Con il il 20% del traffico marittimo mondiale, la regione mediterranea si conferma un nodo centrale del commercio globale. Come rilevato da Panaro e Ferrara, la rotta che parte dall’Asia e giunge nel Mar Mediterraneo passando per il Sud-Est asiatico, il sub-continente indiano, i Paesi del Golfo e il Canale di Suez “assicura una pluralità di scali intermodali strategici e di carico medio superiore a tutte le altre rotte del traffico globale”. A ciò si associa anche una flessione vantaggiosa dei costi. All’inizio del 2018, infatti, il costo per spedire via mare un container da Shanghai in Europa ammontava a 797 $ se fatto attraverso il Mediterraneo e a 912 $ se fatto attraverso la rotta settentrionale. Gli investimenti cinesi in Spagna, Italia, Grecia, Turchia e Israele confermano l’attenzione di Pechino verso il Mediterraneo.

L’acquisizione del 67% del Porto del Pireo da parte di COSCO Shipping (il gigante del trasporto marittimo controllato dal governo cinese) è significativa. Se da una parte testimonia che la Cina ha già trovato un terminal principale per i traffici nel Mediterraneo inoltrato, dall’altra parte è vero anche che per arrivare in Europa Occidentale, gli scali intermodali italiani possono costituire un enorme vantaggio se adeguatamente sviluppati.

L’Italia: punti di forza e debolezza del nostro Paese

Il nostro paese è attualmente in una buona posizione commerciale rispetto alla Cina. In generale, l’Italia è il terzo paese europeo per volume di merci trattate in porti potendo contare su di un vasto numero di strutture marittime, seppur molte non adatte alle mega-navi, e il 64 % del commercio tra UE e Cina nel 2016 è passato via mare.  Terza destinazione di Foreign Direct Investments dopo Londra e Berlino, Roma è anche il quarto partner commerciale cinese tra i paesi europei sia per import che per export. L’acquisizione del 49,9 % del futuro terminal container di Vado Ligure, il più automatizzato che ci sarà nel nostro paese, da parte delle cinesi COSCO (40%) e Qingdao Port International Development (9,9%) giunge, quindi, a confermare l’interesse di Pechino per le nostre infrastrutture.

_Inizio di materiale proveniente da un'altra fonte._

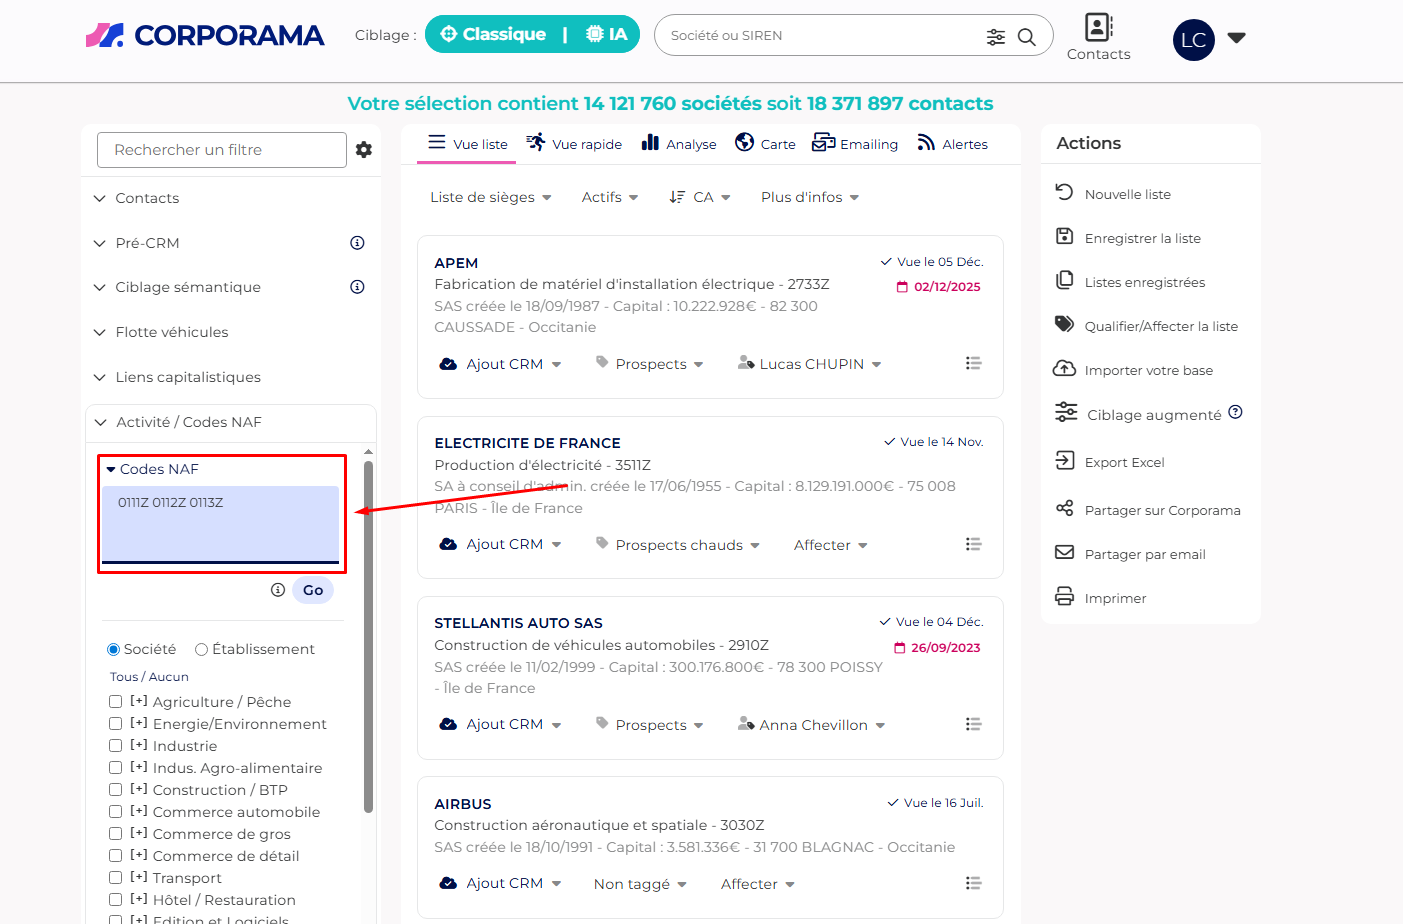Enable the Construction / BTP checkbox
1403x924 pixels.
tap(116, 790)
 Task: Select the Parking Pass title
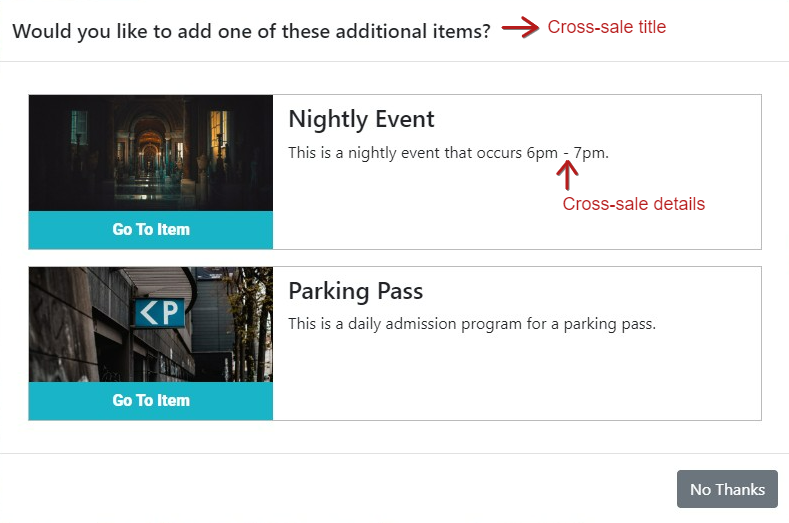click(356, 291)
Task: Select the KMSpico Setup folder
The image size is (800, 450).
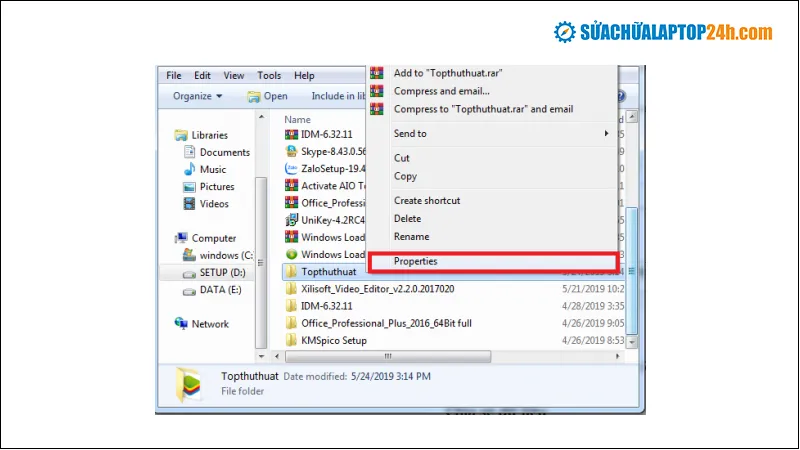Action: pos(333,341)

È da notare, però, che Roma sta perdendo posti nella classifica dei paesi più interessati dal commercio nel Mediterraneo. Se nel 2014 il 8,8% delle navi passanti dal canale di Suez erano dirette in o provenivano dall’Italia, nel 2017 tale percentuale è scesa al 6,6%. Inoltre, nello stesso anno l’import-export marittimo italiano ha registrato in termini di valore, il dato più basso dal 2010, con 159 miliardi scambi.

Rilevante potrà essere il sistema di Zone Economiche Speciali approvato lo scorso anno e che renderebbe il Mezzogiorno italiano, la macro area con “la più alta concentrazione di imprese marittime” in Italia come evidenziato dal Maritime Economy Report 2017 del Centro Studi e Ricerche per il Mezzogiorno, ancora più attrattivo riducendo i costi e i tempi necessari.

Conclusioni

In conclusione, un’attenta analisi dei driver e degli ostacoli che l’Italia incontra nella cooperazione con la Cina permetterebbe al decisore politico di arrivare al tavolo negoziale informato e consapevole dei reali interessi in gioco, delle opportunità possibili, dei potenziali rischi. A questo scopo il lavoro delle Task Force integrate nei Ministeri sarà fondamentale e l’attività parallela dei think tank potrà fungere da moltiplicatore di informazioni e analisi.